Nurses, APPs Can Help Prevent Parkinsonism During Cilta-Cel in Myeloma

Oncology nurses and advanced practice providers (APPs) can play an active role in preventing long-term and potentially debilitating adverse events (AEs) associated with treatment of multiple myeloma with ciltacabtagene autoleucel (cilta-cel; Carvykti), says expert Yi Lin, MD, PhD.

Lin spoke with Oncology Nursing News at the 2025 American Society of Clinical Oncology Annual Meeting regarding her research presented at the conference on identifying risk factors for delayed toxicity in patients receiving cilta-cel.

According to Lin, peak absolute lymphocyte count (ALC) greater than 3 x 10⁹/L was an indicator for the later onset of AEs such as parkinsonism. Remaining vigilant of absolute blood count (ALC) and taking potential signs of AEs seriously both while patients remain at CAR T-cell therapy centers and after they go home can help ensure that nurses and APPs give patients the best chance to avoid such toxicities and remain on treatment for longer.

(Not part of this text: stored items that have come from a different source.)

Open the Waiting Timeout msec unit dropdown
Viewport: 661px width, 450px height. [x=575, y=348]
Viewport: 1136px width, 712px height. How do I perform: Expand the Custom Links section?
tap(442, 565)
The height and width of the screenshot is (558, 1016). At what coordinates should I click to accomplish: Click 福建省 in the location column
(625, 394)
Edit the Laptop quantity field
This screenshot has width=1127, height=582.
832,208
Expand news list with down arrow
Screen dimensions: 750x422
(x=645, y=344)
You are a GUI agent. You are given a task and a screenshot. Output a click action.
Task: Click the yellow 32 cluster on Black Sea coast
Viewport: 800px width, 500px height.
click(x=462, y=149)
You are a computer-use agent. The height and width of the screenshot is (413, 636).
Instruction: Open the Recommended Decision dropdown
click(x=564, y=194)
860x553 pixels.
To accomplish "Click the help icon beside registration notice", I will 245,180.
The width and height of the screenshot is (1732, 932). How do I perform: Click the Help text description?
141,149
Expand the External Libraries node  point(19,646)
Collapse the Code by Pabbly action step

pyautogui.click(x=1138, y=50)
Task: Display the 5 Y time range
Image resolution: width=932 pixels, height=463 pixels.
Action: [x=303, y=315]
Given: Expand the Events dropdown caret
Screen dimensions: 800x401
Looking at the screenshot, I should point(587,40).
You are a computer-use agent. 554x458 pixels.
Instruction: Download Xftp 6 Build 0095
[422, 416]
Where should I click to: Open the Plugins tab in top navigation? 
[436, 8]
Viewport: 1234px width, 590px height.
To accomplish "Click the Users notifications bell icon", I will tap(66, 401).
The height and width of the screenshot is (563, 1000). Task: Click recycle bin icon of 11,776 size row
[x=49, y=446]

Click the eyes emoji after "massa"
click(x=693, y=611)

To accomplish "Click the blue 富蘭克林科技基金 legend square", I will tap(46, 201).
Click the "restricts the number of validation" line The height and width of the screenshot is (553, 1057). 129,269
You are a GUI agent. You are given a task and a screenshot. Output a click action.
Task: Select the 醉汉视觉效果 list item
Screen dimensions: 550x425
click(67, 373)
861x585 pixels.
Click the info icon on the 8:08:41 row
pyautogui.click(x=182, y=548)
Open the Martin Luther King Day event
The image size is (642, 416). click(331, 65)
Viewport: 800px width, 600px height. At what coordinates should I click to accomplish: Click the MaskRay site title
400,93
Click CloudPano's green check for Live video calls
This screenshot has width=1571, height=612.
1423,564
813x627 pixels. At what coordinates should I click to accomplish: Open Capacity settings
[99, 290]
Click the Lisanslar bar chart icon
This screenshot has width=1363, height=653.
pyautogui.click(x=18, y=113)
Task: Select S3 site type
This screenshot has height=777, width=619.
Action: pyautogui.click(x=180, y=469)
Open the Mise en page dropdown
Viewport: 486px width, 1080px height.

Yi Lin, MD, PhD is an oncologist, hematologist, and professor of medicine at the Mayo Clinic Health System in Rochester, Minnesota.

Transcript

We’ve had FDA approved [CAR T-cell therapy] for patients with multiple myeloma for multiple years now. We’re now seeing some emerging signals, both in clinical trial and in standard-of-care practice, that some patients beyond that first month when they’re staying at the CAR-T treatment centers, when they’ve returned home—somewhere in that first 6-month window—there may be some late toxicities that are showing up. So we wanted to take a look and see if we can understand who the patients are who might be at risk for this.

We found, not surprisingly, the risk factors that are more associated are features of patients who have had either slightly more disease burden or more inflammatory response after CAR-T, and those patients who had high expansion of the lymphocyte count. Typically, in that week 2 window, where we expect to see CAR-T expansion, [an ALC of 3 x 10⁹/L] is the clinical range of cut-off. For patients who had these lymphocytes go beyond that, they had close to 8%-9% risk of getting parkinsonism vs those patients who didn’t have such high expansion. And for those patients [who did not have high lymphocytic expansion], their risk was less than 0.2%.

Fortunately, this is happening in the window when patients are still under close monitoring at the CAR-T treatment centers, and so we and other centers have initiated processes where our nurse practitioners, physician assistants, and nurses, who are involved in the care of the patients, are very vigilant to say, “Now we’re heading into day 10 and day 14”—that it’s a window where we really see on that [complete blood count] was differential, that lymphocyte number’s starting to go up.

There are things that the nurses, physician assistants, and nurse practitioners can do in the broader oncology/hematology clinic when the patients return home. Being mindful that in that first 6 months, if they’re starting to have a little bit of that diarrhea, of course, [nurses] still need to do the usual testing for potential infections [is needed], but in the back of the mind, to be mindful of the possibility that this could be a late CAR-T side effect would be important, so that [they] can make that connection to the CAR-T centers and start some of those early management interventions before the patient becomes too debilitated from their nutrition loss and calorie loss from the diarrhea.

Recognizing some of the early onset of the parkinsonism symptoms that is not necessarily just, “the patient seems to be more tired or just behaving a little bit differently,” could make a difference in trying some of these early management [interventions] that could help the symptom resolve, vs waiting too late and having too many side effects piled on top of each other.

We would rather get a false alarm and say, “Hey, is this potentially related? This seems to be something that’s different than how the patient is behaving normally,” and just have that conversation, rather than missing that window of opportunity for evaluation and management, and I think that’s an important evolving knowledge on what we need to watch for once the patient has returned home.

This transcript has been edited for clarity and conciseness.